→ Parts of the exercise
• 1. In the post about a hard winter, where did the writer put the pussy willows bought at Market Square?
• 2. Copy everything from "But, clearing up" down to "are a promise." in the post about a hard winter, swapping "orchid" for "African violet".

→ Page excerpt
I just reread my recent poetry output, preparatory to printing the newer stuff out and adding it to my book. (April is Poetry Month, and, believe it or not, I do get calls to read stuff at different venues.) In any case, I was rather disconcerted to find that I seem to have taken a darker turn recently. Almost everything I've turned out this winter (barring my Ode to Velveeta) has been pretty darned depressing.
Blame it on the weather, blame it on my health issues, blame it on my mother and her complaints...but it has been a bad winter all round. It's almost the first of March and I am still seeing piles of dirty snow on my patio and in the street. The alley bears the remnants of rock salt and ice melt; there are fallen branches (poor magnolias!) and ragged scars on so many trees that I wonder how misshapen they will be come spring. Even the river looks dirty and tired.
But, clearing up the fallen branches on the patio, I saw, peeking out from underneath the snow, a couple little inch-high spears of daffodil leaves. The lilac has what looks like a few leaf buds (I dare not hope for flowers...) Indoors, my scraggly-looking orchid from last spring somehow produced a flower stalk and still shows 5 or 6 blossoms. So this morning I walked down to Market Square, and while there are only a handful of hardy vendors, there was one who had pussy willows. I gathered some up and put them in a vase right inside the front door. There may be a threat of more snow this week--but those pussy willows are a promise.

→ Collected material
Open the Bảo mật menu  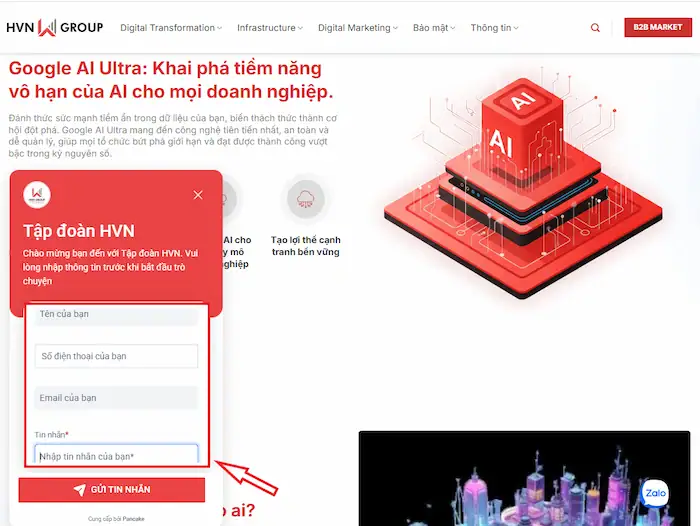click(x=434, y=28)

→ The answers
• 1. In a vase right inside the front door.

• 2.
But, clearing up the fallen branches on the patio, I saw, peeking out from underneath the snow, a couple little inch-high spears of daffodil leaves. The lilac has what looks like a few leaf buds (I dare not hope for flowers...) Indoors, my scraggly-looking African violet from last spring somehow produced a flower stalk and still shows 5 or 6 blossoms. So this morning I walked down to Market Square, and while there are only a handful of hardy vendors, there was one who had pussy willows. I gathered some up and put them in a vase right inside the front door. There may be a threat of more snow this week--but those pussy willows are a promise.